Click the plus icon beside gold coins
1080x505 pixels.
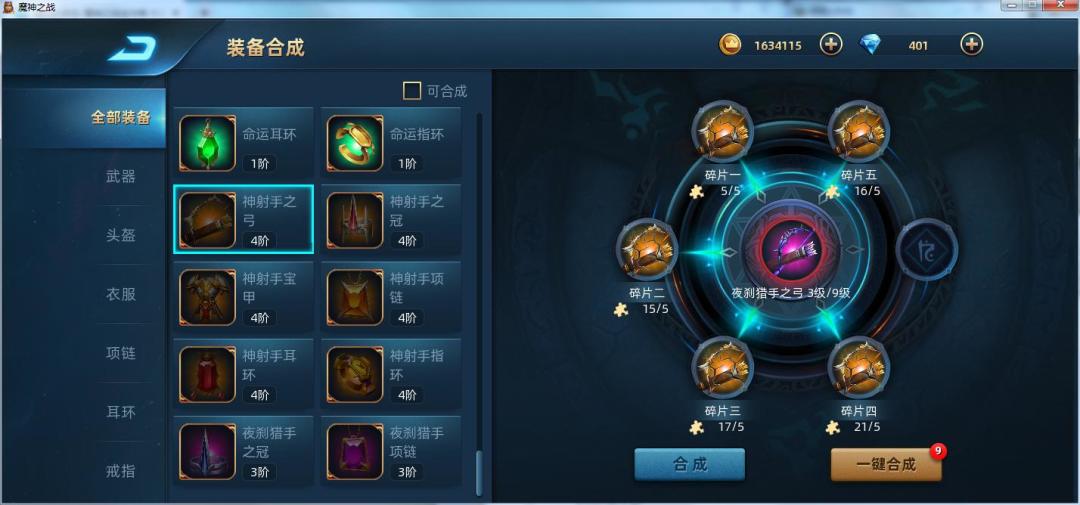(831, 45)
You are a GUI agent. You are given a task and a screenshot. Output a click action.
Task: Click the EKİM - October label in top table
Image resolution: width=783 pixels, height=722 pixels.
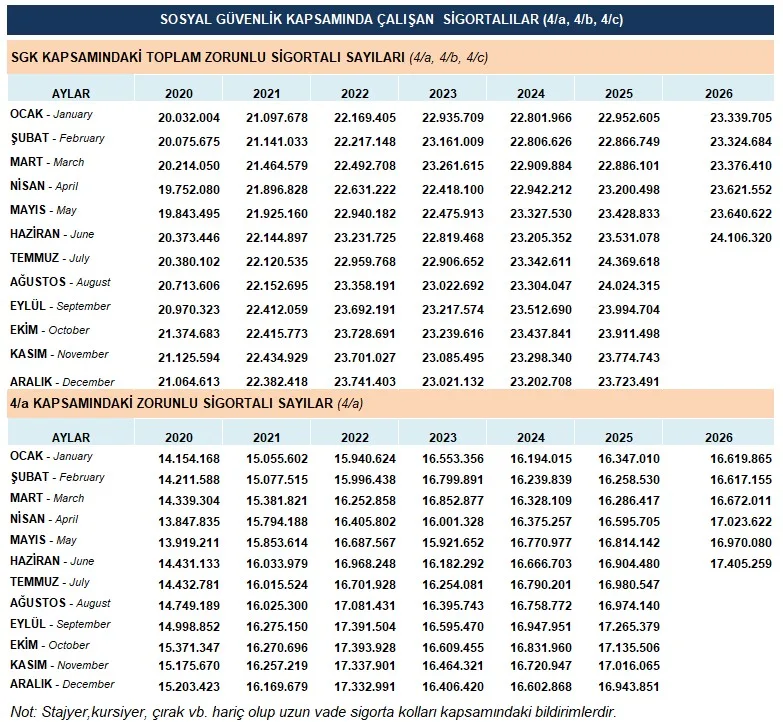tap(49, 330)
****************
### TASK OBJECTIVE
Retype the data word for word, please, and keep the images out.

### TASK OUTPUT
Click the plus icon beside gold coins
1080x505 pixels.
(831, 45)
You are a GUI agent. You are given a task and a screenshot. Output a click action.
Task: Click the EKİM - October label in top table
Image resolution: width=783 pixels, height=722 pixels.
tap(49, 330)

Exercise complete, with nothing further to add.